> _DATA TO PROCESS_:
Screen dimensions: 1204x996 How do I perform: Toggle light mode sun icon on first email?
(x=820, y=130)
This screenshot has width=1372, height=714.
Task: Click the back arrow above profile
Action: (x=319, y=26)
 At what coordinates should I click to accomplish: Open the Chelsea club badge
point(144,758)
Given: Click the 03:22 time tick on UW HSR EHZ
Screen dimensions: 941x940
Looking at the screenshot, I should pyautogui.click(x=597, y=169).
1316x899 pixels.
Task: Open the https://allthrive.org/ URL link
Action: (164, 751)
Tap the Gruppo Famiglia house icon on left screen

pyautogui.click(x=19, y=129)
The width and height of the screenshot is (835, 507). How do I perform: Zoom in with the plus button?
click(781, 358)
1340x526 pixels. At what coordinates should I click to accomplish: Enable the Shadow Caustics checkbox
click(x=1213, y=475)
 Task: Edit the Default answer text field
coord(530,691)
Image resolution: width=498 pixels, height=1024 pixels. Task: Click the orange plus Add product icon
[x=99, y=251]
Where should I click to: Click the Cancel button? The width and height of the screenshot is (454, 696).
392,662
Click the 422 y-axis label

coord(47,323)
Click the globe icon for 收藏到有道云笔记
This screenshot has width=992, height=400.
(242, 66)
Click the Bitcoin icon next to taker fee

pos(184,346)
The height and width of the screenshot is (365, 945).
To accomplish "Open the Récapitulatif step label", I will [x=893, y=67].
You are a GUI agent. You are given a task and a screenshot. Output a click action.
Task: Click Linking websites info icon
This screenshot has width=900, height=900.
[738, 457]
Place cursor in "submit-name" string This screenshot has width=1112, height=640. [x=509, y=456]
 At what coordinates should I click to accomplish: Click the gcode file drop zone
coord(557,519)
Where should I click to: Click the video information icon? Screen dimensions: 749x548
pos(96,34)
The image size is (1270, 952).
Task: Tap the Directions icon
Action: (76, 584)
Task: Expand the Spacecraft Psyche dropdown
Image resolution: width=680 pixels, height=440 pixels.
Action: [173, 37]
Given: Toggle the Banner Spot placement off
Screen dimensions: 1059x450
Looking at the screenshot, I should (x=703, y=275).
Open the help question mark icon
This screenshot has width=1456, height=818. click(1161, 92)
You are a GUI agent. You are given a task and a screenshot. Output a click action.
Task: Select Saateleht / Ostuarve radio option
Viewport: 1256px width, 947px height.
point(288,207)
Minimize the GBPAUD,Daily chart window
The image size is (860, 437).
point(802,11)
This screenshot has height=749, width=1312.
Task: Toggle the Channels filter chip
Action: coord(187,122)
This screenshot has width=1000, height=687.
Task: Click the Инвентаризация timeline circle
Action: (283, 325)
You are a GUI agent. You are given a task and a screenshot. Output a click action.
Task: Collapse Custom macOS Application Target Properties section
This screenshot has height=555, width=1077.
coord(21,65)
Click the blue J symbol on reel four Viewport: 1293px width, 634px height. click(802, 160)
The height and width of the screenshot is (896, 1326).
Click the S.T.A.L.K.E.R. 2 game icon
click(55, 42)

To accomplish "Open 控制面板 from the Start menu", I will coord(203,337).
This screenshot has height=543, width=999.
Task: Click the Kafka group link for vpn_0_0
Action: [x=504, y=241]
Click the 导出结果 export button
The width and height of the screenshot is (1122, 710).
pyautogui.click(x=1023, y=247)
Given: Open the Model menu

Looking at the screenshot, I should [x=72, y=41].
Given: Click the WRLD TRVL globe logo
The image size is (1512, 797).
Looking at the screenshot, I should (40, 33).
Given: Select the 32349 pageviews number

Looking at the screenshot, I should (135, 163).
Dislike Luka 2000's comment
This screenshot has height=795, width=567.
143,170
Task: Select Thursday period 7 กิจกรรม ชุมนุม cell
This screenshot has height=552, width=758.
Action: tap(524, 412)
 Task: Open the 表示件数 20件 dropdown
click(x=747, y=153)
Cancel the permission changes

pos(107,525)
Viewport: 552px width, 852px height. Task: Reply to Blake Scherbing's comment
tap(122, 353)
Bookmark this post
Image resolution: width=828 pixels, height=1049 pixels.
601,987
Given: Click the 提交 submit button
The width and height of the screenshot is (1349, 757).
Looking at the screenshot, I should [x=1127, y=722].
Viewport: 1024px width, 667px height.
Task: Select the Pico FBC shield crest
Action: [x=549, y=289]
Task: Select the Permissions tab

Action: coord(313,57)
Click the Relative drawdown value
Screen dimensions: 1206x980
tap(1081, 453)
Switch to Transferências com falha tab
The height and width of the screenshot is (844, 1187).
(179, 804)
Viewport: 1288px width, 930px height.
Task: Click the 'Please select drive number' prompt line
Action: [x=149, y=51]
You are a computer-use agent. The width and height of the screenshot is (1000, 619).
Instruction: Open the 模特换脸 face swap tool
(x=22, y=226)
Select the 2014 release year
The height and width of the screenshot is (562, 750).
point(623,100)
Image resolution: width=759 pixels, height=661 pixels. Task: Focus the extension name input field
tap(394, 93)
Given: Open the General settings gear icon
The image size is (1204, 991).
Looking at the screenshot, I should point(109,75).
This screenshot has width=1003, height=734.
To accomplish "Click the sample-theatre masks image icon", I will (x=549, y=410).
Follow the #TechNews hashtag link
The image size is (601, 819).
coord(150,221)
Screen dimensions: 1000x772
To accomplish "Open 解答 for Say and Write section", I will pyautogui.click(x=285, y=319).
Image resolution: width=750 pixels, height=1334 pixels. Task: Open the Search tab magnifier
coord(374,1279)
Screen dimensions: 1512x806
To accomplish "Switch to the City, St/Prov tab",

> _WHAT YOU NEED TO DO_:
Once the line with "Given: Open the General settings gear icon" is found, write out that line and every one after it through the last line of the records, exactly and with nothing else.

> _YOUR SOLUTION_:
Given: Open the General settings gear icon
The image size is (1204, 991).
Looking at the screenshot, I should point(109,75).
This screenshot has width=1003, height=734.
To accomplish "Click the sample-theatre masks image icon", I will (x=549, y=410).
Follow the #TechNews hashtag link
The image size is (601, 819).
coord(150,221)
Screen dimensions: 1000x772
To accomplish "Open 解答 for Say and Write section", I will pyautogui.click(x=285, y=319).
Image resolution: width=750 pixels, height=1334 pixels. Task: Open the Search tab magnifier
coord(374,1279)
Screen dimensions: 1512x806
To accomplish "Switch to the City, St/Prov tab",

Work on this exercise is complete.